Exercise aim:
Convert the lines below into a JSON list of strings, with one string per line and blank lines left out.

[A block of data]
————————

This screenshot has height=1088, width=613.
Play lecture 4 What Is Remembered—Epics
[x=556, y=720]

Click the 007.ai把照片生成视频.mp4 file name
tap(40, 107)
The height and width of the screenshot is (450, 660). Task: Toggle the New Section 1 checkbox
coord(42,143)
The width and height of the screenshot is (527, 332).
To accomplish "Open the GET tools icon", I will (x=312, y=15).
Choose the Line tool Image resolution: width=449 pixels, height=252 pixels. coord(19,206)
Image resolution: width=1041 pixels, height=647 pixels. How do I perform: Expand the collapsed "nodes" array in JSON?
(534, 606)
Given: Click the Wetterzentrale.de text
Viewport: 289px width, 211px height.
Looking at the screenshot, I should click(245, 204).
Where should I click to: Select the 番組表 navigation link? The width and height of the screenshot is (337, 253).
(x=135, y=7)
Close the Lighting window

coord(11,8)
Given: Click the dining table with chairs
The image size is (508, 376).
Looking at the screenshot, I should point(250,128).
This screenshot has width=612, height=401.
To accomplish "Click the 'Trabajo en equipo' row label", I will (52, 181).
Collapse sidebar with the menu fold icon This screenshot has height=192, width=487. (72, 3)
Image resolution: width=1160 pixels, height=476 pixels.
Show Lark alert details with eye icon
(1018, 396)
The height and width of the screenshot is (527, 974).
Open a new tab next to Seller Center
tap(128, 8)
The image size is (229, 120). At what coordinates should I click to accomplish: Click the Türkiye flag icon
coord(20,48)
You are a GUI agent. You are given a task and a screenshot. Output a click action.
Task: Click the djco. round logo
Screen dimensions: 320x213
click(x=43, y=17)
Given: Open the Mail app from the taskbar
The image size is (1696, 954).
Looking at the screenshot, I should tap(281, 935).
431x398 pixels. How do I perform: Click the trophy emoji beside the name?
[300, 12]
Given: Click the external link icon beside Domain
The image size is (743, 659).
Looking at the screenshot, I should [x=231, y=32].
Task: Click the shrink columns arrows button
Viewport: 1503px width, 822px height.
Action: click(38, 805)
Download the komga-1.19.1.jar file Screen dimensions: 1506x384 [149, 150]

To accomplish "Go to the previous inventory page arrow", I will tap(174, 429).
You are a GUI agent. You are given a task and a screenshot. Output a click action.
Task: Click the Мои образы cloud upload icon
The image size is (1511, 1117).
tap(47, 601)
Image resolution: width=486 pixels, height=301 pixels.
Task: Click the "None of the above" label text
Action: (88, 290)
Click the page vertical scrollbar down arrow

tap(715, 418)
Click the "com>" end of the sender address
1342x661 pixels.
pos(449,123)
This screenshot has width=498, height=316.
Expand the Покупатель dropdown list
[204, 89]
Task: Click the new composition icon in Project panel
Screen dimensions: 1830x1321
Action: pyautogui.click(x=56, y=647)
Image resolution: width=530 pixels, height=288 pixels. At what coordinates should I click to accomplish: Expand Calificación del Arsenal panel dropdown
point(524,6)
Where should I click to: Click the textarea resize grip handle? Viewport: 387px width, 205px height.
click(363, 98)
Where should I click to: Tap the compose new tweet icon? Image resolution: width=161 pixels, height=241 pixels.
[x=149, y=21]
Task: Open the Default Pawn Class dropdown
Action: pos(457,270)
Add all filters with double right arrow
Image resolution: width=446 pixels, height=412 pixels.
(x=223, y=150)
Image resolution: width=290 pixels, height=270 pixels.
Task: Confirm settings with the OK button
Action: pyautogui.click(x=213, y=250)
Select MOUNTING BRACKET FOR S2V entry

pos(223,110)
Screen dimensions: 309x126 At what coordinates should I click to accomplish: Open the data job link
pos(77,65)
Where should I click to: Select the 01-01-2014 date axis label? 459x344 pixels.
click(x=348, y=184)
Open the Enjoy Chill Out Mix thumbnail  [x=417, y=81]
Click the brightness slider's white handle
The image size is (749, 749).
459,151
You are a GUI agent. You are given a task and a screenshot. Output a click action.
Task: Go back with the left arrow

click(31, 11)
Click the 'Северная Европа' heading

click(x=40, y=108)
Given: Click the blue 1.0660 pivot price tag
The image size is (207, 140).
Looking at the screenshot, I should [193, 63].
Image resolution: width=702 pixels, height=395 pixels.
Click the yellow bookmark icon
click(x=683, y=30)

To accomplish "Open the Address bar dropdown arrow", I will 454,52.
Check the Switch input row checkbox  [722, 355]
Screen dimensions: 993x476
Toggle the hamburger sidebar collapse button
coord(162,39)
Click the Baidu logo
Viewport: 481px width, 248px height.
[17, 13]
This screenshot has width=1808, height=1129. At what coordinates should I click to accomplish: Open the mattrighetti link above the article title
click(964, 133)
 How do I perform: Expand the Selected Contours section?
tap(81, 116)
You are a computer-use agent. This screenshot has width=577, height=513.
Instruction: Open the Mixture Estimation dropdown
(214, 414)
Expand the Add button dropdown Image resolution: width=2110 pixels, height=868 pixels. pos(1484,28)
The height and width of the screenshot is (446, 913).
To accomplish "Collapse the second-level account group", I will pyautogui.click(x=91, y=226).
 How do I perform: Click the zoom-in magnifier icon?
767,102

————————

Answer for this exercise:
[
  "This screenshot has height=1088, width=613.",
  "Play lecture 4 What Is Remembered—Epics",
  "[x=556, y=720]",
  "Click the 007.ai把照片生成视频.mp4 file name",
  "tap(40, 107)",
  "The height and width of the screenshot is (450, 660). Task: Toggle the New Section 1 checkbox",
  "coord(42,143)",
  "The width and height of the screenshot is (527, 332).",
  "To accomplish \"Open the GET tools icon\", I will (x=312, y=15).",
  "Choose the Line tool Image resolution: width=449 pixels, height=252 pixels. coord(19,206)",
  "Image resolution: width=1041 pixels, height=647 pixels. How do I perform: Expand the collapsed \"nodes\" array in JSON?",
  "(534, 606)",
  "Given: Click the Wetterzentrale.de text",
  "Viewport: 289px width, 211px height.",
  "Looking at the screenshot, I should click(245, 204).",
  "Where should I click to: Select the 番組表 navigation link? The width and height of the screenshot is (337, 253).",
  "(x=135, y=7)",
  "Close the Lighting window",
  "coord(11,8)",
  "Given: Click the dining table with chairs",
  "The image size is (508, 376).",
  "Looking at the screenshot, I should point(250,128).",
  "This screenshot has width=612, height=401.",
  "To accomplish \"Click the 'Trabajo en equipo' row label\", I will (52, 181).",
  "Collapse sidebar with the menu fold icon This screenshot has height=192, width=487. (72, 3)",
  "Image resolution: width=1160 pixels, height=476 pixels.",
  "Show Lark alert details with eye icon",
  "(1018, 396)",
  "The height and width of the screenshot is (527, 974).",
  "Open a new tab next to Seller Center",
  "tap(128, 8)",
  "The image size is (229, 120). At what coordinates should I click to accomplish: Click the Türkiye flag icon",
  "coord(20,48)",
  "You are a GUI agent. You are given a task and a screenshot. Output a click action.",
  "Task: Click the djco. round logo",
  "Screen dimensions: 320x213",
  "click(x=43, y=17)",
  "Given: Open the Mail app from the taskbar",
  "The image size is (1696, 954).",
  "Looking at the screenshot, I should tap(281, 935).",
  "431x398 pixels. How do I perform: Click the trophy emoji beside the name?",
  "[300, 12]",
  "Given: Click the external link icon beside Domain",
  "The image size is (743, 659).",
  "Looking at the screenshot, I should [x=231, y=32].",
  "Task: Click the shrink columns arrows button",
  "Viewport: 1503px width, 822px height.",
  "Action: click(38, 805)",
  "Download the komga-1.19.1.jar file Screen dimensions: 1506x384 [149, 150]",
  "To accomplish \"Go to the previous inventory page arrow\", I will tap(174, 429).",
  "You are a GUI agent. You are given a task and a screenshot. Output a click action.",
  "Task: Click the Мои образы cloud upload icon",
  "The image size is (1511, 1117).",
  "tap(47, 601)",
  "Image resolution: width=486 pixels, height=301 pixels.",
  "Task: Click the \"None of the above\" label text",
  "Action: (88, 290)",
  "Click the page vertical scrollbar down arrow",
  "tap(715, 418)",
  "Click the \"com>\" end of the sender address",
  "1342x661 pixels.",
  "pos(449,123)",
  "This screenshot has width=498, height=316.",
  "Expand the Покупатель dropdown list",
  "[204, 89]",
  "Task: Click the new composition icon in Project panel",
  "Screen dimensions: 1830x1321",
  "Action: pyautogui.click(x=56, y=647)",
  "Image resolution: width=530 pixels, height=288 pixels. At what coordinates should I click to accomplish: Expand Calificación del Arsenal panel dropdown",
  "point(524,6)",
  "Where should I click to: Click the textarea resize grip handle? Viewport: 387px width, 205px height.",
  "click(363, 98)",
  "Where should I click to: Tap the compose new tweet icon? Image resolution: width=161 pixels, height=241 pixels.",
  "[x=149, y=21]",
  "Task: Open the Default Pawn Class dropdown",
  "Action: pos(457,270)",
  "Add all filters with double right arrow",
  "Image resolution: width=446 pixels, height=412 pixels.",
  "(x=223, y=150)",
  "Image resolution: width=290 pixels, height=270 pixels.",
  "Task: Confirm settings with the OK button",
  "Action: pyautogui.click(x=213, y=250)",
  "Select MOUNTING BRACKET FOR S2V entry",
  "pos(223,110)",
  "Screen dimensions: 309x126 At what coordinates should I click to accomplish: Open the data job link",
  "pos(77,65)",
  "Where should I click to: Select the 01-01-2014 date axis label? 459x344 pixels.",
  "click(x=348, y=184)",
  "Open the Enjoy Chill Out Mix thumbnail  [x=417, y=81]",
  "Click the brightness slider's white handle",
  "The image size is (749, 749).",
  "459,151",
  "You are a GUI agent. You are given a task and a screenshot. Output a click action.",
  "Task: Go back with the left arrow",
  "click(31, 11)",
  "Click the 'Северная Европа' heading",
  "click(x=40, y=108)",
  "Given: Click the blue 1.0660 pivot price tag",
  "The image size is (207, 140).",
  "Looking at the screenshot, I should [193, 63].",
  "Image resolution: width=702 pixels, height=395 pixels.",
  "Click the yellow bookmark icon",
  "click(x=683, y=30)",
  "To accomplish \"Open the Address bar dropdown arrow\", I will 454,52.",
  "Check the Switch input row checkbox  [722, 355]",
  "Screen dimensions: 993x476",
  "Toggle the hamburger sidebar collapse button",
  "coord(162,39)",
  "Click the Baidu logo",
  "Viewport: 481px width, 248px height.",
  "[17, 13]",
  "This screenshot has width=1808, height=1129. At what coordinates should I click to accomplish: Open the mattrighetti link above the article title",
  "click(964, 133)",
  " How do I perform: Expand the Selected Contours section?",
  "tap(81, 116)",
  "You are a computer-use agent. This screenshot has width=577, height=513.",
  "Instruction: Open the Mixture Estimation dropdown",
  "(214, 414)",
  "Expand the Add button dropdown Image resolution: width=2110 pixels, height=868 pixels. pos(1484,28)",
  "The height and width of the screenshot is (446, 913).",
  "To accomplish \"Collapse the second-level account group\", I will pyautogui.click(x=91, y=226).",
  " How do I perform: Click the zoom-in magnifier icon?",
  "767,102"
]